* EXCERPTED RECORDS:
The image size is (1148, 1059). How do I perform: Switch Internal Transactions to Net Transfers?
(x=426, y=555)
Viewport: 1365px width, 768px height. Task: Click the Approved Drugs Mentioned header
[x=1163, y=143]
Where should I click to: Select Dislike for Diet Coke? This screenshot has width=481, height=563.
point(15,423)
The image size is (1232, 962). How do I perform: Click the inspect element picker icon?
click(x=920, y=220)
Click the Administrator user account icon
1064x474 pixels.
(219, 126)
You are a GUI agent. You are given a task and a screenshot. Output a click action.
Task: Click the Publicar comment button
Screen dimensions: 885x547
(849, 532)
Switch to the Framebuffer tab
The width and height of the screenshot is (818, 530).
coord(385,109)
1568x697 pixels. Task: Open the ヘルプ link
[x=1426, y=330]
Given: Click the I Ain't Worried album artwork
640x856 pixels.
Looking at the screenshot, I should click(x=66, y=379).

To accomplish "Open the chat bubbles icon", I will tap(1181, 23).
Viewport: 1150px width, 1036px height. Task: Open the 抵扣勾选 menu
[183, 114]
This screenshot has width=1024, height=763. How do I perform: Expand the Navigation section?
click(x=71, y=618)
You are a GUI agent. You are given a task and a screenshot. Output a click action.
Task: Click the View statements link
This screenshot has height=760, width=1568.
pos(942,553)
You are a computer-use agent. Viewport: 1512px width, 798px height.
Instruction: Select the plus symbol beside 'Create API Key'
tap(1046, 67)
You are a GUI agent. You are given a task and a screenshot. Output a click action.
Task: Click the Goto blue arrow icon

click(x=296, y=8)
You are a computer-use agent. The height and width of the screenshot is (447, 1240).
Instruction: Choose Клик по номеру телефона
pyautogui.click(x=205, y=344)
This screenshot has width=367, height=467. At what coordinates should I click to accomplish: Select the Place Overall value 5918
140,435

* ABOUT THIS EXERCISE:
Out of the material above, output word for word the line with "Viewport: 1365px width, 768px", the line with "Given: Click the", and all lines between them, with nothing else.

* COMPLETED TASK:
Viewport: 1365px width, 768px height. Task: Click the Approved Drugs Mentioned header
[x=1163, y=143]
Where should I click to: Select Dislike for Diet Coke? This screenshot has width=481, height=563.
point(15,423)
The image size is (1232, 962). How do I perform: Click the inspect element picker icon?
click(x=920, y=220)
Click the Administrator user account icon
1064x474 pixels.
(219, 126)
You are a GUI agent. You are given a task and a screenshot. Output a click action.
Task: Click the Publicar comment button
Screen dimensions: 885x547
(849, 532)
Switch to the Framebuffer tab
The width and height of the screenshot is (818, 530).
coord(385,109)
1568x697 pixels. Task: Open the ヘルプ link
[x=1426, y=330]
Given: Click the I Ain't Worried album artwork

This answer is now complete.